In a world that is constantly changing and where new technology is continually emerging, universities are re-thinking their role in innovation and societal improvements. On Tues., March 22, experts from around the world came together at Okinawa Institute of Science and Technology Graduate University (OIST) to discuss and share ideas about how universities can increase innovation and provide economic growth in their region.
“Universities have a responsibility to create new knowledge and to do so in a way that benefits humanity,” OIST president, Jonathan Dorfan said.
In four sessions, 16 speakers explored ways to spark, measure, and promote innovation in the university setting followed by panel discussions. The symposium began with two keynote speakers, who are representatives of national innovation systems in Japan and the United States: Dr. Rita Colwell, former director of the National Science Foundation and Dr. Yuko Harayama from the Council for Science, Technology & Innovation Policy, Japan Cabinet Office.
As innovation is seen as an engine for technological advancements and growth, Colwell acknowledged the resistance to new things as a hurdle in bringing new products and technologies to market. She noted that innovators need to get through large marketing barriers in order to have their creations embraced. She also stressed the importance of providing students a full education that promotes creativity by integrating literature, social science, and history together with science.
“Innovation is just another word for creativity,” Colwell said. “If we do not educate the next generation to think and innovate, we are starving the next generation.”

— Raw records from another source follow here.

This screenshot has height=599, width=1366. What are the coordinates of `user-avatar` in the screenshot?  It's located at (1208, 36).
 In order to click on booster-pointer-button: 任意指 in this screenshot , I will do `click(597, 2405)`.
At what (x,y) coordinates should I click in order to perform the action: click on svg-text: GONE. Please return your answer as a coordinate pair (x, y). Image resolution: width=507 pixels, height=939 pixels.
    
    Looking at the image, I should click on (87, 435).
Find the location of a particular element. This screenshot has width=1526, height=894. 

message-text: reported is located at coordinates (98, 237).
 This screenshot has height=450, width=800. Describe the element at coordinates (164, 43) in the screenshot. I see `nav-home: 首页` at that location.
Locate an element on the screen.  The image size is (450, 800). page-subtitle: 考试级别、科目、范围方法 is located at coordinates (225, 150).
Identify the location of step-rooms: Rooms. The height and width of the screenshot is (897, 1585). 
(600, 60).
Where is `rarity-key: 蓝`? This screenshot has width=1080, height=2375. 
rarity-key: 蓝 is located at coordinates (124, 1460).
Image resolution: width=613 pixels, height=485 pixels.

Harayama said that society should be at the center of innovation. She also stressed that proactive coordination, dialogue, and collaboration of government, university, and industry were integral in meeting a changing world. In order to do this, she recognized the importance of the university and the role of relationships.
“The role of the university is to train, empower, and connect people,” Harayama said. “The key is people. We need different layers of people, not just scientists, to collaborate.”
Following the keynotes were sessions that discussed innovation mechanisms, measurements, and stakeholders. The speakers in the mechanism session all talked about the importance of relationships in different capacities, whether with researchers, potential customers, or future innovators. They all cited relationships as integral to transferring technologies to society, with an understanding of societal or customer needs.
The measurements session spoke to the problem of trying to measure university innovation success. Since there is currently no standard in doing this, each speaker pulled from their experience and cultural background. Two speakers said that the number and success of startup companies could be important indicators and that entrepreneurship should be heavily encouraged and supported.
The final session was about innovation stakeholders and creating balance and relationships between industry, government, university, and funding sources. The speakers urged for more collaboration between these different areas.
The theme of people, their relationships, and capacity for collaboration in order to accelerate innovation was clear throughout the symposium. Also, the need to share information about promoting innovation to a larger audience was encouraged.
“We really do need to bring the university and industry together,” Dr. Richard Dasher of Stanford University and event moderator said. “It is important to continue the dialogue and recognize the need for different plans based on different places.”